● WHAT IS EXPECTED: Apart from the pictures, every entry below must be given again exactly.

(Stored data entries)
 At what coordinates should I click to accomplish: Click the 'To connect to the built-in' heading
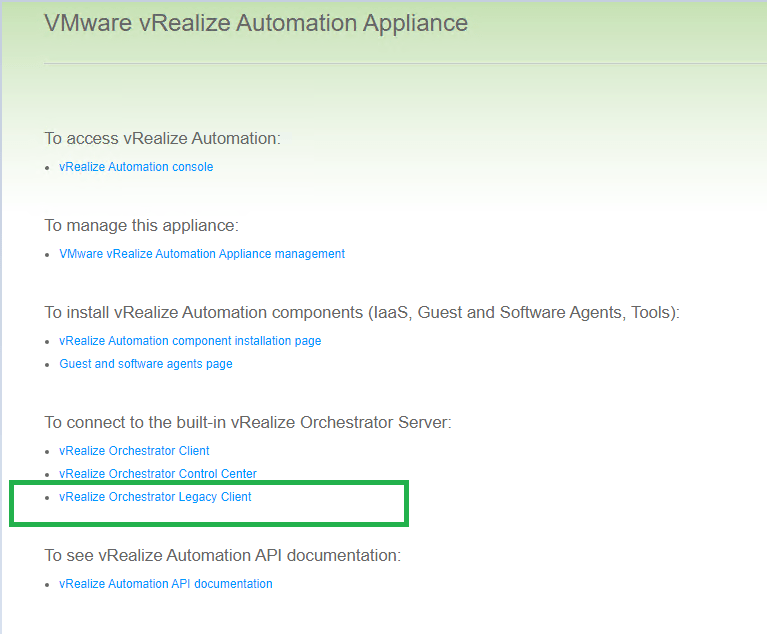click(x=248, y=422)
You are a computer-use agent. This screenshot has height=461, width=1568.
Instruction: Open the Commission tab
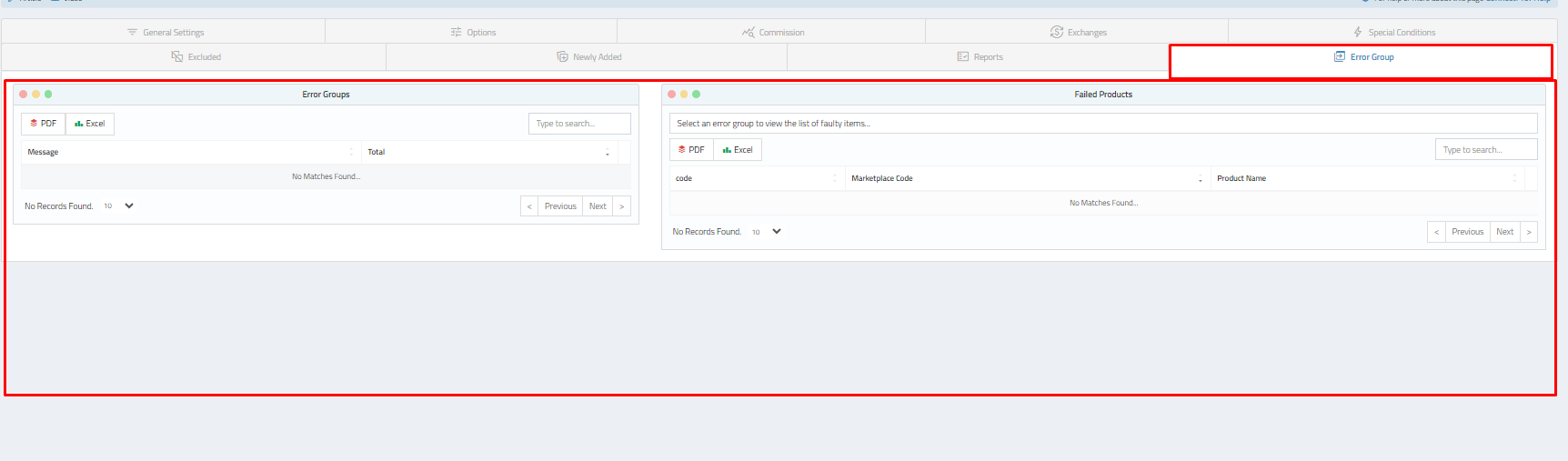pos(772,33)
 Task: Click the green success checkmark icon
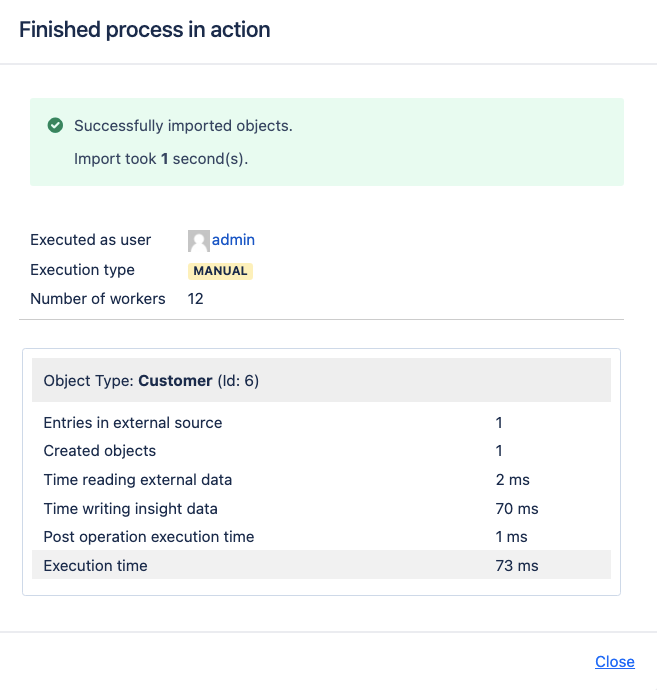point(56,126)
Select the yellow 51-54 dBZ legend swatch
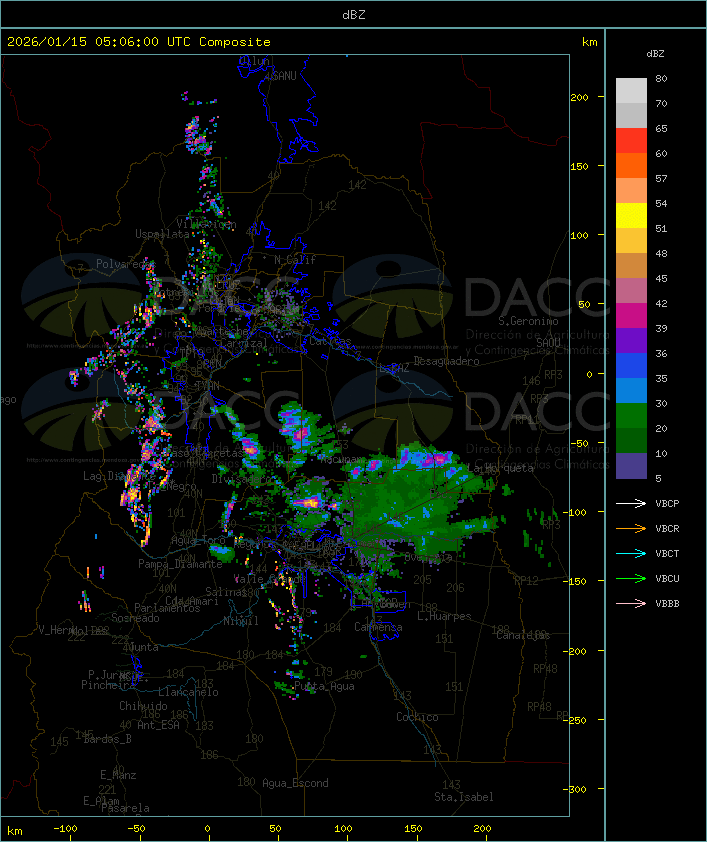Image resolution: width=707 pixels, height=842 pixels. [631, 216]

● SOLUTION FOR THIS TASK:
 At what coordinates should I click to accomplish: Click the 'To connect to the built-in' heading
click(x=248, y=422)
You are a computer-use agent. This screenshot has height=461, width=1568.
Instruction: Open the Commission tab
pos(772,33)
 Task: Click the green success checkmark icon
point(56,126)
Select the yellow 51-54 dBZ legend swatch
Image resolution: width=707 pixels, height=842 pixels. [631, 216]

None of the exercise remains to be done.